Well, sure that’s better than having a teacher in front of the class talk to them. But it’s still not the same as learning it in a natural way that French kids are not mentoring one another in learning French. They are learn, they are. It’s part of their lives. They’re living it. And I’m not saying that teaching math some form of math isn’t an important thing to do, but that’s the upper levels.
The foundation has to be learning, like you learn your language that is learning it by living it. This is what I think the computer can do. It’s not the computer is teaching, of course. I mean, the computer is the medium that allows them to communicate with it with one another, with ideas with themselves that they can formulate themselves what they’re doing.
So all these many complex things that we see perfectly clearly when we look at. The learning of language of the culture that we live in. That’s the model. We’ve gotta work towards that. And to do that though, we can’t do it in a classroom, it changes what we would do in whatever school is gonna turn into.

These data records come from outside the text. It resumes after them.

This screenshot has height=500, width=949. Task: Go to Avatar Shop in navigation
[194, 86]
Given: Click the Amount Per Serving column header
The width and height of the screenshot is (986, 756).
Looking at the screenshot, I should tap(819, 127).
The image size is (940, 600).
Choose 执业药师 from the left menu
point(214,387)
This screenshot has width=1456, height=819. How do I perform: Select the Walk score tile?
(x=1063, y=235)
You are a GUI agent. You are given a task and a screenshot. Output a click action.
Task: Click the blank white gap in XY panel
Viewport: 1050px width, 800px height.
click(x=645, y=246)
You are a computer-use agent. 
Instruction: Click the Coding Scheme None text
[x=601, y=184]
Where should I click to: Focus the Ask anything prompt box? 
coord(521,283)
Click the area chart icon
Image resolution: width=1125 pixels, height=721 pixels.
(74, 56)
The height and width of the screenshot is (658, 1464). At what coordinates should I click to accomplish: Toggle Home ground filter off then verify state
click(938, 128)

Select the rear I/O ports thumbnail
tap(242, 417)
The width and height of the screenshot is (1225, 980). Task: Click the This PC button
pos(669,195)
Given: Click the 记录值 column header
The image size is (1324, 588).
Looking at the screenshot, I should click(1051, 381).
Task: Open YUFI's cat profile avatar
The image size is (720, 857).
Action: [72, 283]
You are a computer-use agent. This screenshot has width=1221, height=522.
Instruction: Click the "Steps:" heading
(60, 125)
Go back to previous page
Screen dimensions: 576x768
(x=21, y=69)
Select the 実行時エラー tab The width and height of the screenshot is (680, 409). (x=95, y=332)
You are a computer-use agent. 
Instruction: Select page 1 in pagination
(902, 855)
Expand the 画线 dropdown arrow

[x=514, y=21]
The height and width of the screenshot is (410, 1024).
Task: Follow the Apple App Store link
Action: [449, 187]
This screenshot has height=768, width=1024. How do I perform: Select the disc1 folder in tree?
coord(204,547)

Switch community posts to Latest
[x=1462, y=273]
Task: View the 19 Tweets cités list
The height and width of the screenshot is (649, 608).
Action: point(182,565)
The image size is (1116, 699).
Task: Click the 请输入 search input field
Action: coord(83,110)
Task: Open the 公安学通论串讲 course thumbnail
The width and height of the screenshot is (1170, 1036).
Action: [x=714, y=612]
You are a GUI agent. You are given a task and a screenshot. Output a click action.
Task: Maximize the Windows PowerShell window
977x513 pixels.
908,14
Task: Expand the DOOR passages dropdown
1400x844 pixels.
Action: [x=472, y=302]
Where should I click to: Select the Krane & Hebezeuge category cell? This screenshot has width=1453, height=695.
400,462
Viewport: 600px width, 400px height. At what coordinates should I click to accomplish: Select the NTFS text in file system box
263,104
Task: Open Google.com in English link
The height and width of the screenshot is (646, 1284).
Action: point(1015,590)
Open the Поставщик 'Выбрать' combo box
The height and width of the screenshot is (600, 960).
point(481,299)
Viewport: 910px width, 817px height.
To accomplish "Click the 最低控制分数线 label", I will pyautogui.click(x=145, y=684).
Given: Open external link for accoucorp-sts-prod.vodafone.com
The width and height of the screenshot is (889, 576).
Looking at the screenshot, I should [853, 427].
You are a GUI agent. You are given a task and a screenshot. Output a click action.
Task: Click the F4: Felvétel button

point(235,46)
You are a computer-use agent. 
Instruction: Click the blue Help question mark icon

But we have to think on a much bigger scale. Gotta think about what’s happening. Right throughout life, from early childhood and after school and in the games and in the movies they look at and everything it’s this narrow isolation of mathematics that makes it such a hard thing to deal with.
Interviewer:
But you can’t learn it in the schools. You have to learn it by giving every child a computer in Maine, every child is gonna have a computer or iMac in this state. Are they gonna learn mathematics from the computer or by themselves or with friends or with a teacher?
Seymour Papert:
Yeah. I certain don’t think that giving every kid a computer is in itself the answer any more than giving every kid pencil and paper is an answer to creating literate people. They have to be in a culture where pencil and paper and writing and reading play an important role. So this cultural growth is something that will happen slowly, but I don’t think all that slowly as people fear.
I see for example, in the ways in which things that a lot of kids are already passionately interested in. That can where the connection can be made. For example, I’ve had a lot of success introducing kids to making their own computer games. So in order to make your own computer game, you need some elements of programming.
But once you’ve got them, you can very easily make a game. And because gaming is an important thing to you and you can share it with other people and talk to them about it, this is an example of a cultural connection. Between a mathematical pocket of mathematical knowledge and a passionate interest, at least for some kids.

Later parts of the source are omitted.